• Exercise:
Your task is to quote the records from their first line through the line containing "Task: Collapse Optional", with nothing added or left out.

[Stored records]
***
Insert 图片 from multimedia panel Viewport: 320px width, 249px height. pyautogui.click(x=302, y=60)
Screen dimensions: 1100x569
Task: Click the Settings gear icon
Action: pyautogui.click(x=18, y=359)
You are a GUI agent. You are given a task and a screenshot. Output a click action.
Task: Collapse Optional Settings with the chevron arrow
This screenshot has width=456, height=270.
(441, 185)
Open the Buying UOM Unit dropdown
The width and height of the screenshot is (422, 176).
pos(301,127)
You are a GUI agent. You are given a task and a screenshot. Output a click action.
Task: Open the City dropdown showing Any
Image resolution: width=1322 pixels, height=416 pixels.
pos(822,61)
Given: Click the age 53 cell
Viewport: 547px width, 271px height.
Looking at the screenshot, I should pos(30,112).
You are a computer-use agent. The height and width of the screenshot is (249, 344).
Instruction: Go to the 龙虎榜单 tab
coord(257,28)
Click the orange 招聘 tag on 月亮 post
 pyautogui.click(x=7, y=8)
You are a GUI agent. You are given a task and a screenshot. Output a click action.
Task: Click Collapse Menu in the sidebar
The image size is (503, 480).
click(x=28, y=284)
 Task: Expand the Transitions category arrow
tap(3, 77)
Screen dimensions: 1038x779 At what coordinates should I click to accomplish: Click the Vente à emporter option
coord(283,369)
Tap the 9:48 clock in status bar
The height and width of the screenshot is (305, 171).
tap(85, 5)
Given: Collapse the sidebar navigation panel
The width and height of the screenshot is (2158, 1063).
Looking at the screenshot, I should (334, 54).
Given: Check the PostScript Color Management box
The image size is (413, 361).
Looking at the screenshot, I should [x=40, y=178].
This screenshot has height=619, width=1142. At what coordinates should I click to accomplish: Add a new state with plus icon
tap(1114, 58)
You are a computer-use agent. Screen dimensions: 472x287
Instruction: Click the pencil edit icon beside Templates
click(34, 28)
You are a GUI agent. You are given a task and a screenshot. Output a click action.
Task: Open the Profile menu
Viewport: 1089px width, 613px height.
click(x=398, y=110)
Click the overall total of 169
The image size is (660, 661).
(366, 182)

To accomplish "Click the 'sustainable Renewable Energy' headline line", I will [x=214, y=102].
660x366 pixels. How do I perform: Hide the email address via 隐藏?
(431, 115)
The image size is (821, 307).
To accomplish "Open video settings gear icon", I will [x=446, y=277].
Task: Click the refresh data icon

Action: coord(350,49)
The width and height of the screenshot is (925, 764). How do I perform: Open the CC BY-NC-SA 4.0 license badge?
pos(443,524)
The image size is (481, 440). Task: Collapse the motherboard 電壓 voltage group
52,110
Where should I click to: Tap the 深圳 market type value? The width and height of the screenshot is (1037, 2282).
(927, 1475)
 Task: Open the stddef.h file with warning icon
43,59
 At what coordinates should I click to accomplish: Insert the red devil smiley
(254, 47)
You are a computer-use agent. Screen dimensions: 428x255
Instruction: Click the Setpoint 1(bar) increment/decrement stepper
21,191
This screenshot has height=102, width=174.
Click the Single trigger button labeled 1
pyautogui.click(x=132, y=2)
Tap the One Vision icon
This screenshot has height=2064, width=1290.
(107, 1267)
***
• Expected output:
Insert 图片 from multimedia panel Viewport: 320px width, 249px height. pyautogui.click(x=302, y=60)
Screen dimensions: 1100x569
Task: Click the Settings gear icon
Action: pyautogui.click(x=18, y=359)
You are a GUI agent. You are given a task and a screenshot. Output a click action.
Task: Collapse Optional Settings with the chevron arrow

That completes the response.